A Delay
My excuse: I have two pieces planned that require more research than usual and I’ve been focused recently on job-applying. A plug: If you’re hiring in media or something environment-related, let me know! The upshot: Apologies for no full issue of Ecopolitics this month.
For now, a digression:
I don’t know the hard data, but July felt wickedly hot to me here in New York, the kind of heat that extracts sweat like a juice presser. But rain arrived as the month came to an end, and as I write this on August 1st, it is a moderate temperature outside and the sky is a ceiling of clouds.
Talking about the weather is usually seen as boring, a conversation topic of last resort. It has unfortunately been the crisis of climate change—bringing global heating and extreme weather—that has made the topic more salient. But weather is also the ideal form of small talk. There are interesting ways to talk about the weather, and different people talk about it in different ways. Someone might express joy (“what a beautiful day!”) or frustration (“f**k this snow”). They might be pragmatic (me: “it’s about to rain” them: “we need it”) or discuss it comparatively (“I hate the heat, but in a few months I’ll be complaining about the snow.”) To talk about the weather is to talk about yourself, an opportunity to implicitly share your personality.
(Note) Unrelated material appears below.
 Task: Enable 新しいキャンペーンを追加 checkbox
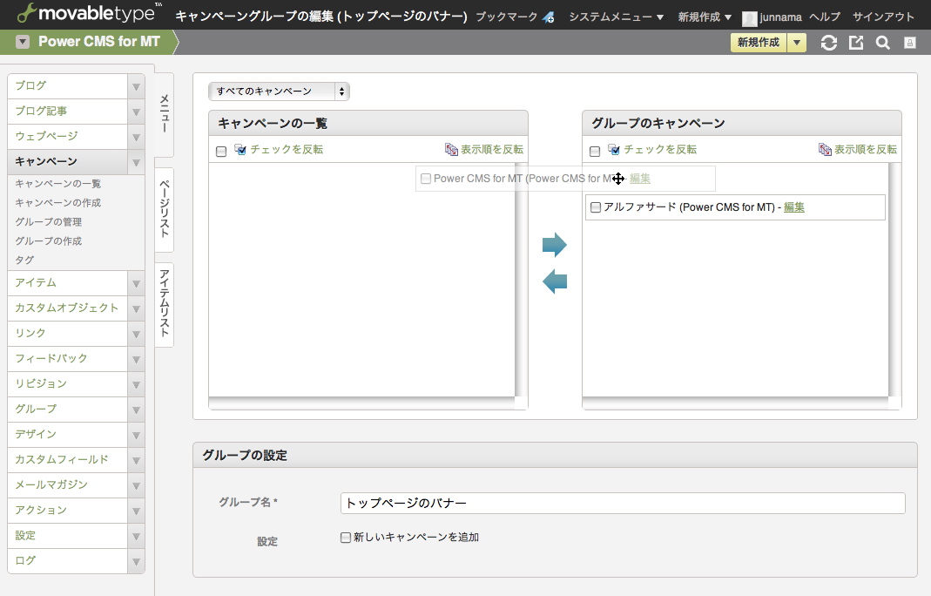[x=346, y=538]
Except when it isn’t. Consider this, a sketch illustrating a cultural difference from the book A Beginner’s Guide to Japan by Pico Iyer:
people don’t feel the need to smudge every moment with their signature. When it’s hot, they don’t say, “it’s warm enough to roast a chipmunk in the streets!” or “phew, it’s hotter than a squirrel on a barbecue!” They just say, “hot, isn’t it?” in exactly the same words, in exactly the same tone, so that it might be the air itself speaking, or the day. It might be no one at all.
(transcribed from this talk by Iyer, so the text may be slightly off compared to the book.)
OK, I take back the thing about heat extracting sweat like a juice presser.